Auto insurance companies can raise your rates on your auto loans without informing you ahead of time. This has been a practice that federal regulation has done nothing about. The Fair Credit Reporting Act requires most companies to send a letter called a notice of adverse action to the consumer if the consumer was penalized due to a low credit score.

A group of consumers sued insurance giants Safeco and Geico and won based on this unfair practice. The case appealed all of the way up to the Supreme Court was recently reversed.

Now the reasoning for reversal really leaves you scratching your head. Justice David Souters' reasoning was that it created too much “junk mail.” He did admint it was a loophole in the system. However, he stated that the cost of closing the loophole was way too high.
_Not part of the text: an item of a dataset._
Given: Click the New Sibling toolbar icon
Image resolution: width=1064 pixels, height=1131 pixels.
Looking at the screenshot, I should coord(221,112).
So, our Supreme Court is protecting us from junk mail and allowing auto insurance companies to get away with raising rates on insurance based on some obscure credit scoring system? The cost for making it a fair system is too high? Who is it to high for?

It is a good thing that the Supreme Court is there to protect the insurance industry. It would be a shame for the industry to be forced to make a little less money sending out those “junk mail” notices to make the system work better for the consumer.

They did allow for a system to where a certain group of people would be notified. However, the system is determined and controlled by the insurance industry. Thus this is more of a smoke and mirrors fix.

Why would it be beneficial for consumers to know about the credit scoring? First, consumers should know the benchmark. A consumer should know that insurance rates would come down if credit scores were below a certain level. Second, many credit scores are low simply due to error. Statistics would show that a high percentage of consumers have enough mistakes on their credit reports to adversely effect their credit scores.

Politics are a way of life. Blatant politics are another story. When the reasoning for reversing a case that would help consumers was based on a “junk mail” problem, something else is obviously going on.